Data management bookshelf: Corti et al, Managing and Sharing Research Data: A Guide to Good Practice (2014)

I have a few books currently on my professional to-read list that I thought I would share during #blogjune. It would be even better if I could write some actual reviews of these books, but in the meantime...

Corti, Louise, Veerle Van den Eynden, Libby Bishop, and Matthew Woollard. 2014. Managing and Sharing Research Data: A Guide to Good Practice. Thousand Oaks, CA: SAGE Publications Ltd.

The UK Data Archive is one of the best resources around for data management advice and training materials. I visit their site often for inspiration, not just in terms of content but also in terms of how they communicate.
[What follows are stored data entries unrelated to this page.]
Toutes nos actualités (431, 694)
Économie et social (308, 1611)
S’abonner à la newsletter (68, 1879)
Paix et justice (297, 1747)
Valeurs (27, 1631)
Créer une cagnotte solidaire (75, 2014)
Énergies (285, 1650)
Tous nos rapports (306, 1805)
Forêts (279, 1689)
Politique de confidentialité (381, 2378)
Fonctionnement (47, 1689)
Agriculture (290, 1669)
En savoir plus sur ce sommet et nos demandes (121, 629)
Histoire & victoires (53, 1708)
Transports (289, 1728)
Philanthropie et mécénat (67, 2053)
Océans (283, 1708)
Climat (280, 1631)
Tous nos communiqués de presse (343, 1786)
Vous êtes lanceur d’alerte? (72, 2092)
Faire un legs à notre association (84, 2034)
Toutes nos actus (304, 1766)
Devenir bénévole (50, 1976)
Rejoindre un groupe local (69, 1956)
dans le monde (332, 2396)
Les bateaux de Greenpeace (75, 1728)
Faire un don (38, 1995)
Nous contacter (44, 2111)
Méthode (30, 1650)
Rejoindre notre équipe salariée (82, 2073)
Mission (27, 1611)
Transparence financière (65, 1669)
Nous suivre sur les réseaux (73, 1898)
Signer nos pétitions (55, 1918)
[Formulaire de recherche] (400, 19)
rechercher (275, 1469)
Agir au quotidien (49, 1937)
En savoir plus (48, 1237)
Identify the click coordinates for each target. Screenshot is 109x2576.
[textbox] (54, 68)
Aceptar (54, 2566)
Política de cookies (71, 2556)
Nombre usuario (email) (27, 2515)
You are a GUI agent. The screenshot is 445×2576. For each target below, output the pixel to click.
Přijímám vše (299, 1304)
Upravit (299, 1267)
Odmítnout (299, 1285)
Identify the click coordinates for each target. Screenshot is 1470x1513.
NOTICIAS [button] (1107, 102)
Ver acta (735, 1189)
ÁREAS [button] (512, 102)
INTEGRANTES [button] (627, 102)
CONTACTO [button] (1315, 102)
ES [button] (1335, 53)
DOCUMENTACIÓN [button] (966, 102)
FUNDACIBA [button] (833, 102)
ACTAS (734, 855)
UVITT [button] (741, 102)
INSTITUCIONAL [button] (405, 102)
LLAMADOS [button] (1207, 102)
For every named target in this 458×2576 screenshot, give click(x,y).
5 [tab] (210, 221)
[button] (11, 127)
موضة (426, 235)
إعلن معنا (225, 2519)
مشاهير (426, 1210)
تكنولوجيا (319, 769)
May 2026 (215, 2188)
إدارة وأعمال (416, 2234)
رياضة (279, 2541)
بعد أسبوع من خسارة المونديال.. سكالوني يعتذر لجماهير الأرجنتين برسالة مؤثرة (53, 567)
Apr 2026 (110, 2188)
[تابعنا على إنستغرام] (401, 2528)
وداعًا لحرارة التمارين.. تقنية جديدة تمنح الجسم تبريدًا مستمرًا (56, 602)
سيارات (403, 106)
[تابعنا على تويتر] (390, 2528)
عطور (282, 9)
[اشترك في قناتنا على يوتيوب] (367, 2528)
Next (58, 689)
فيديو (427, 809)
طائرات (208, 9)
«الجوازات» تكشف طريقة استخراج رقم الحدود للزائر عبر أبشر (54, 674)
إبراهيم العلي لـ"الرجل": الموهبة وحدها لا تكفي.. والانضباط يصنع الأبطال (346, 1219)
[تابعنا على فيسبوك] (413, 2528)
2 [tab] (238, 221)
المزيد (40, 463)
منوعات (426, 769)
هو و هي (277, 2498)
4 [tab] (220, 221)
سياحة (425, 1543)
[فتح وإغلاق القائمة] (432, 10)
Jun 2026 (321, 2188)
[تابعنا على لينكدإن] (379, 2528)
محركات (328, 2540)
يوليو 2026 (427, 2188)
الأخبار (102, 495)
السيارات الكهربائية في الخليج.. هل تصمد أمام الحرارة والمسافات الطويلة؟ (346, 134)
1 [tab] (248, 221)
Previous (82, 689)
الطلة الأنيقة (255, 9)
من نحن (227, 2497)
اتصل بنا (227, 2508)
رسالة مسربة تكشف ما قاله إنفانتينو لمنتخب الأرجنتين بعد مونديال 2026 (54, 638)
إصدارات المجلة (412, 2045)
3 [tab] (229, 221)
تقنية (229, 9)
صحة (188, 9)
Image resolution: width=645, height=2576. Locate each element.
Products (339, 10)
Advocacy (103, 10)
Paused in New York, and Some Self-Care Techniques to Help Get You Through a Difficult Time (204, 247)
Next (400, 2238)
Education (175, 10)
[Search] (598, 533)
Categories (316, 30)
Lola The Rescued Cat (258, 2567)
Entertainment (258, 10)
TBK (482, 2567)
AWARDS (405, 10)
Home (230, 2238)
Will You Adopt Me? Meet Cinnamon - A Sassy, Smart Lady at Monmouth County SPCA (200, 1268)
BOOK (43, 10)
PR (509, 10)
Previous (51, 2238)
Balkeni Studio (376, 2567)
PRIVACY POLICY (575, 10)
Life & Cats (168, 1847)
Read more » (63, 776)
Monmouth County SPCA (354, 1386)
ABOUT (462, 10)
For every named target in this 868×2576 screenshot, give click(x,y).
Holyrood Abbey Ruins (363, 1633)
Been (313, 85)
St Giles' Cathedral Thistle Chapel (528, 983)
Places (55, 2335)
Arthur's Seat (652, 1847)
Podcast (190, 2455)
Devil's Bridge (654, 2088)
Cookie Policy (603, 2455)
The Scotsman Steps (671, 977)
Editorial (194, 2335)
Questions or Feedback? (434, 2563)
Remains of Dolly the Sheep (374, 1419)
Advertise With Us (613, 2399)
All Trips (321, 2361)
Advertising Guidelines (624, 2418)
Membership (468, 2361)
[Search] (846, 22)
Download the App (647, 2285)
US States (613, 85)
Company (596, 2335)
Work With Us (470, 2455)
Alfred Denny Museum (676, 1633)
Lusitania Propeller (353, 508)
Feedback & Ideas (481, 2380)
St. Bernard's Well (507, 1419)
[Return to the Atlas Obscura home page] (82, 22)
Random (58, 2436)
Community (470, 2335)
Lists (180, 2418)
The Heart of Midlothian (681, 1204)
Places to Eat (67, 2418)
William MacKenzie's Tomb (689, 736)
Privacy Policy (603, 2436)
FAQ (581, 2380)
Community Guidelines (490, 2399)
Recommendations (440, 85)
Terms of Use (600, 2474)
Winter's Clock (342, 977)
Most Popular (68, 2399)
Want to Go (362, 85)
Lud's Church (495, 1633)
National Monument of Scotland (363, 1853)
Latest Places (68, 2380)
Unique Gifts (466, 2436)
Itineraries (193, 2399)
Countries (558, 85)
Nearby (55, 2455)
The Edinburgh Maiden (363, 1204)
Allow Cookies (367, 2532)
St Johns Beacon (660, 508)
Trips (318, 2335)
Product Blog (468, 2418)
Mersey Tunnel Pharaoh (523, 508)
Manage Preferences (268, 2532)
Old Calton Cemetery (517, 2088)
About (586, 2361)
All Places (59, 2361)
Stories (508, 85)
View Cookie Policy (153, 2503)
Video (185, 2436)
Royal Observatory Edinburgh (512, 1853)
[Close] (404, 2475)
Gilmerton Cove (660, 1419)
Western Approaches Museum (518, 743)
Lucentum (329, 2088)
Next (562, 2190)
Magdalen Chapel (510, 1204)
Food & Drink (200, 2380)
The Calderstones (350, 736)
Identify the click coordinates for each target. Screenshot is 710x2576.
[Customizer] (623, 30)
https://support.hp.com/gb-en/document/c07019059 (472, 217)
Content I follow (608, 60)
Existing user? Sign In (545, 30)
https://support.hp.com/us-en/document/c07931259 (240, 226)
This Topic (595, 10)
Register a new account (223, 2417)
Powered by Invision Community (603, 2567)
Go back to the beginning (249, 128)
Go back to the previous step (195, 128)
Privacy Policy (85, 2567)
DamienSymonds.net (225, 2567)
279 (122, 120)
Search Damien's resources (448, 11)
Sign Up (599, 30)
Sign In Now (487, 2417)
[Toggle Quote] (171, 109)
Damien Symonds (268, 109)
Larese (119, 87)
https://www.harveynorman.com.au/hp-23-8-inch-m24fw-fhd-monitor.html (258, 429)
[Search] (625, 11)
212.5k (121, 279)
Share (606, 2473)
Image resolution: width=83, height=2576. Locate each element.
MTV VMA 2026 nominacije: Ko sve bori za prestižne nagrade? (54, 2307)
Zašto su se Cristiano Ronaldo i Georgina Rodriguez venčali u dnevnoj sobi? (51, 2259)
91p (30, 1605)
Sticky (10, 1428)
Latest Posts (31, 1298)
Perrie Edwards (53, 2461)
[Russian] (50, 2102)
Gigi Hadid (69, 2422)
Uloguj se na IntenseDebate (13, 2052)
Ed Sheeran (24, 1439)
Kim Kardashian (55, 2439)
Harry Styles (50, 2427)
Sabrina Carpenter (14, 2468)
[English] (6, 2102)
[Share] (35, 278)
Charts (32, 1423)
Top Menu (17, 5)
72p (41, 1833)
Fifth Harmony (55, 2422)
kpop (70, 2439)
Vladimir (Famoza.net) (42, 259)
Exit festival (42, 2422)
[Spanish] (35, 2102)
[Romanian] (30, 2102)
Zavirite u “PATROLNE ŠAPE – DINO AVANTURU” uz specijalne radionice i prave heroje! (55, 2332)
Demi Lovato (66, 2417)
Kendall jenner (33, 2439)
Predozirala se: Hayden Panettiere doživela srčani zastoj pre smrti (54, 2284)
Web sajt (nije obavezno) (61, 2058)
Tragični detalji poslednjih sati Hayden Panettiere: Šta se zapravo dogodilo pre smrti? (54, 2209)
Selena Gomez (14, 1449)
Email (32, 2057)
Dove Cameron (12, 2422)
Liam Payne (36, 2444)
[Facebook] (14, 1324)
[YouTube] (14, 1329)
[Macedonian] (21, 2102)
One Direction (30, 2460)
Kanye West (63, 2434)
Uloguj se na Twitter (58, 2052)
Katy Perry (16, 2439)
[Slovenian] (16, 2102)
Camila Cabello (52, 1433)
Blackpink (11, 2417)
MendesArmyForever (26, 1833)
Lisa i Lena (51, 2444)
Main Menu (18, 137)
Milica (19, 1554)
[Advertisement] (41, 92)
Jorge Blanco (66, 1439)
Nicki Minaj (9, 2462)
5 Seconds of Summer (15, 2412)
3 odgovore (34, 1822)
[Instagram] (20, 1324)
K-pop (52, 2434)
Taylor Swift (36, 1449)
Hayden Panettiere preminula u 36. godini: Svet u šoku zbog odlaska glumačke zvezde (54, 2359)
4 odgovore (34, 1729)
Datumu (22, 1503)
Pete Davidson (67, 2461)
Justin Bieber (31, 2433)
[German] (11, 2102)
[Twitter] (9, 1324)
Their Managing and Sharing Data: Best Practice for Researchers is one of the most comprehensive and well-written guides targeted at researchers that you will find. It is also definitely the most attractive and leaves most data management related documents, LibGuides and websites looking pretty shabby in comparison. 

I have high hopes for this new book, based on the quality of previous things produced by these authors. If the new book is similar to other products associated with the UK Data Archive, it should have a strong focus on the social sciences, which provides a nice antidote to the usual bias towards the hard sciences. I'm also expecting it to have a strong UK and European focus. In practice, this means that not all of the advice may be relevant to the Australian context, particularly in terms of research funder policy and legal and regulatory aspects (e.g. copyright legislation). At well over 200 pages though, this book must be much more than simply an expansion of the previously published guide for researchers, so hopefully there will be some interesting comparisons and contrasts for those of us in Australasia. 

There is also a great-looking companion website to the book hosted by the UK Data Archive. A comprehensive list of links is provided to learning activites, templates and data collections, broken down by the relevant chapter in the book. I can see myself spending quite a bit of time not only with this book, but also exploring the related resources.